--- START Given text ---

Clause 1.3:-“The purpose of the RFP is to provide interested parties with information that may be useful to them in the formation of their proposal pursuant to the RFP. The RFP includes statements and assumptions which reflect various assessments arrived at by the Authority in relation to the consultancy. Such assessments and statements do not purport to contain all the information that each applicant may require. The information contained in this RFP may not be complete, accurate, adequate or correct. Each applicant should therefore conduct its own investigation about the assignment and the local conditions before submitting the proposal by paying a visit to the client and the project site, sending written queries to the client, before the date and time specified in the date sheet.”

12. It has also been argued that the Show Cause Notices dated 03.06.2024 and 28.06.2024 are premeditated in as much as a decision had already been taken and recorded in the said Show Cause Notices that the petitioner was at fault by not accepting the LoA and submitting a performance guarantee within time prescribed. The issue regarding there being a calculation error in the bid amount has been cursorily rejected without examining it as requested by the petitioner. The counsel for the petitioner has placed reliance upon Oryx fisheries Private Limited versus Union of India, 2010 (13) SCC 427; Siemens Ltd versus State of Maharashtra, 2006 (12) SCC 33; and judgement rendered by this Court in Writ-C No.15363 of 2022: M/S BCITS Private Ltd versus Purvanchal Vidyut Vitaran Nigam Ltd; and in Writ-C No.31059 of 2023: Ramlala versus State of U.P.; to argue that a Show Cause Notice recording a definite conclusion of guilt is premeditated and vitiated on account of unfairness and bias.

13. It has also been argued that the third Show Cause Notice issued on 26.07.2024 overrides the earlier Show Cause Notices dated 03.06.2024, and 28.06.2024, and a fresh ground has been taken in it that the petitioner had not submitted the bid in the prescribed format, which had led to the calculation error. This finding regarding petitioner being at fault has been recorded without giving any reasons and without putting the petitioner to notice.

14. Also, it has been argued that the impugned order dated 26.09.2024 has been issued following the Show Cause Notice dated 26.07.2024, which did not propose that the petitioner would be debarred or blacklisted. It has also been argued that since the order of debarment dated 26.09.2024 has been passed on grounds in excess of the Show Cause Notice, it is unsustainable.

--- END Given text ---

> **Parts of the exercise**
1. On what date was the third Show Cause Notice issued, according to the judgment excerpt?
2. Why does the judgment excerpt say the debarment order of 26.09.2024 is argued to be unsustainable?
3. Print the judgment excerpt from "13. It has also" up to and including "petitioner to notice.".

--- START Data lines ---

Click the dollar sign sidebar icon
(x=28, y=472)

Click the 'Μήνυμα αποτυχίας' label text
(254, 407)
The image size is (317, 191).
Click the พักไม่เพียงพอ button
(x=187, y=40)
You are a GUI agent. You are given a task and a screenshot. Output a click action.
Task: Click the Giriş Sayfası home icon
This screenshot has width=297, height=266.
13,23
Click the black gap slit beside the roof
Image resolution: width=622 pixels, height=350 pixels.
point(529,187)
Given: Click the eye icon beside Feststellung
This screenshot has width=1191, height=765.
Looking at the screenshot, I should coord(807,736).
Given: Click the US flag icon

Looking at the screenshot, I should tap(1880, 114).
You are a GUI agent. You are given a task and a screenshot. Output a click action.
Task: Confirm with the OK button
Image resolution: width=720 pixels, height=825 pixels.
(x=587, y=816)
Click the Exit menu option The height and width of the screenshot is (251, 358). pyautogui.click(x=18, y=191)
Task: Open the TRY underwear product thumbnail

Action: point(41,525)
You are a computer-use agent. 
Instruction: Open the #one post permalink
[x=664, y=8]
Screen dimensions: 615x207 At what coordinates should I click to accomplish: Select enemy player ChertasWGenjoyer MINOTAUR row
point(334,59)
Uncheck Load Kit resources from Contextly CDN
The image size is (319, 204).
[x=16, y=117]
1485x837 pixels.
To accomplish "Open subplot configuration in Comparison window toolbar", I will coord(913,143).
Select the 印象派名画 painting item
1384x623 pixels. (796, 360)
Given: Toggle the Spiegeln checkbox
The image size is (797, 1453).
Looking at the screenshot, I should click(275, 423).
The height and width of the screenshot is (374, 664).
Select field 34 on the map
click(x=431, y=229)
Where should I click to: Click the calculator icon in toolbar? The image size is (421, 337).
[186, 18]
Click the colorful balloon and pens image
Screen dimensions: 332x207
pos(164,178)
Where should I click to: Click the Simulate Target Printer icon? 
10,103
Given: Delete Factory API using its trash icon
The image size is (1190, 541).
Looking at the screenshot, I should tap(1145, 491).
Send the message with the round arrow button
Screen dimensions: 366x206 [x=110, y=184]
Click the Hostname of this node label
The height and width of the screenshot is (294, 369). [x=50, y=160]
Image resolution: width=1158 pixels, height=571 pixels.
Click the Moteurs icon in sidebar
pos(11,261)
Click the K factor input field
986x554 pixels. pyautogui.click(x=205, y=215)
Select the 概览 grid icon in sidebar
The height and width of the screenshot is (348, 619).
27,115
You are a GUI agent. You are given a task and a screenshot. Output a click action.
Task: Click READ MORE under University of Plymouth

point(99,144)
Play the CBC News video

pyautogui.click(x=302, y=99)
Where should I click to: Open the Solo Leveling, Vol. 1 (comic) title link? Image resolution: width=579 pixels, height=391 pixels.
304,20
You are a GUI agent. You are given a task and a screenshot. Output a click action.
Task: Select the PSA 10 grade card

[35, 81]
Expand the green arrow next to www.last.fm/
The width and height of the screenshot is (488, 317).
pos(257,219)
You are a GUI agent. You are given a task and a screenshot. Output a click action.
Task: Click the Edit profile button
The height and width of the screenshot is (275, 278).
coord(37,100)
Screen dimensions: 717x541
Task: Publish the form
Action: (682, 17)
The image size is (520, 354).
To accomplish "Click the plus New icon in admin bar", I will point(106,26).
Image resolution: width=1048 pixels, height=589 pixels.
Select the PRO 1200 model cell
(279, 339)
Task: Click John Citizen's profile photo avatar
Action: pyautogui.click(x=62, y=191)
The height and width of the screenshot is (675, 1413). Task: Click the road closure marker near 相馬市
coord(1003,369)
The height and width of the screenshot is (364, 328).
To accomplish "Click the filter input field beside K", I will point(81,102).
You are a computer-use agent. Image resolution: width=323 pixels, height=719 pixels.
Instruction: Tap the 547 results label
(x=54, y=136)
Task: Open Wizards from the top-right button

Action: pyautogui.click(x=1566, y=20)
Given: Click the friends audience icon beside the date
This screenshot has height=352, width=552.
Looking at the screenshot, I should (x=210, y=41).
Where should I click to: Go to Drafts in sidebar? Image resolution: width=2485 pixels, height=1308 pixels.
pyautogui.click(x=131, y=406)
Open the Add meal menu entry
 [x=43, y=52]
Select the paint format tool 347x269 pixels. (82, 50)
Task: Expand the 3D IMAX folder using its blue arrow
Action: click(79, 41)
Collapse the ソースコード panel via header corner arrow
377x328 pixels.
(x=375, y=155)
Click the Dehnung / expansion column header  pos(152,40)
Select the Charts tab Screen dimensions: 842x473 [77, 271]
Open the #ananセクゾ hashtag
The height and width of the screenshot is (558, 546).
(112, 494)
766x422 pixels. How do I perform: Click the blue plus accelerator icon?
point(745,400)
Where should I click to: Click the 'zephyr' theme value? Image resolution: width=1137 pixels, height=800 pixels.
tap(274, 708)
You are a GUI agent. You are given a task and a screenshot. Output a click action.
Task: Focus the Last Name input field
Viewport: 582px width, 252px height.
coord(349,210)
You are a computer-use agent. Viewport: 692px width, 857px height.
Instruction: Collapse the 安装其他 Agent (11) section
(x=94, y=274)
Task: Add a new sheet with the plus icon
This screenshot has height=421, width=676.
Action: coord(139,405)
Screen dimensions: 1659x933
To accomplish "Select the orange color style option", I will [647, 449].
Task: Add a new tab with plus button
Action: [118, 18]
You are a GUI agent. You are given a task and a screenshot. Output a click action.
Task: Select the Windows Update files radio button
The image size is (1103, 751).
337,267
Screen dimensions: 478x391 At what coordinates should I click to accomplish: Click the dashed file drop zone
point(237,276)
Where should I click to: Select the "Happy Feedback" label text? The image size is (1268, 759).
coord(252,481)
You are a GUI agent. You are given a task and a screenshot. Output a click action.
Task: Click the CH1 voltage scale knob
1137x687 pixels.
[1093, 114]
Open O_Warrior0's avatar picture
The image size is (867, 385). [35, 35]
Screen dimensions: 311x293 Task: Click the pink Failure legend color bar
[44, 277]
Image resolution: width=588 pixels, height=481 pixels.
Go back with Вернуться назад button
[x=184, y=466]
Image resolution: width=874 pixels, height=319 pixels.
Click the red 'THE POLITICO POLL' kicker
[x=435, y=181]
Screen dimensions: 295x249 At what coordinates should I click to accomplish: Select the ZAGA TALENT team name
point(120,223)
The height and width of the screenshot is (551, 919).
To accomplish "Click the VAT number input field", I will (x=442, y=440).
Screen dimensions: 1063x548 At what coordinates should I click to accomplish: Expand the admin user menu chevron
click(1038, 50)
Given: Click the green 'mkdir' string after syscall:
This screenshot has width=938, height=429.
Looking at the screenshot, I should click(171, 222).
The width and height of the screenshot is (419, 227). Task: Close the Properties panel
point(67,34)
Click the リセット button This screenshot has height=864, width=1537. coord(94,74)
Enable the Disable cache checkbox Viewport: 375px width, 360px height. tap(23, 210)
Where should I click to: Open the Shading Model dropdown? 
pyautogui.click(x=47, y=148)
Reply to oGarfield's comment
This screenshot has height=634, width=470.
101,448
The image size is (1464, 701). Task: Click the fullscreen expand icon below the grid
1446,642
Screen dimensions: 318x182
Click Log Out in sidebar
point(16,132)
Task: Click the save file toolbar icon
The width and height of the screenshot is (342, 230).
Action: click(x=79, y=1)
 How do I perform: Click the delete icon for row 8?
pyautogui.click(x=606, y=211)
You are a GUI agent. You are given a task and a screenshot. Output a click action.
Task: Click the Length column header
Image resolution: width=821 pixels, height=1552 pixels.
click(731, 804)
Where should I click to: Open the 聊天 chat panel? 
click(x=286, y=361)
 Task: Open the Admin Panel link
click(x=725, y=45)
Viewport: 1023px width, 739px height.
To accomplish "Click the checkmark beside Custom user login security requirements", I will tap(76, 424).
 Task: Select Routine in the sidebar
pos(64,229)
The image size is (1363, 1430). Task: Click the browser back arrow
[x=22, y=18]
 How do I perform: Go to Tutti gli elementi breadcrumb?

--- END Data lines ---

> **Expected responses**
1. 26.07.2024

2. The order followed the Show Cause Notice of 26.07.2024, which did not propose debarring or blacklisting the petitioner. The order was therefore passed on grounds beyond that notice.

3.
13. It has also been argued that the third Show Cause Notice issued on 26.07.2024 overrides the earlier Show Cause Notices dated 03.06.2024, and 28.06.2024, and a fresh ground has been taken in it that the petitioner had not submitted the bid in the prescribed format, which had led to the calculation error. This finding regarding petitioner being at fault has been recorded without giving any reasons and without putting the petitioner to notice.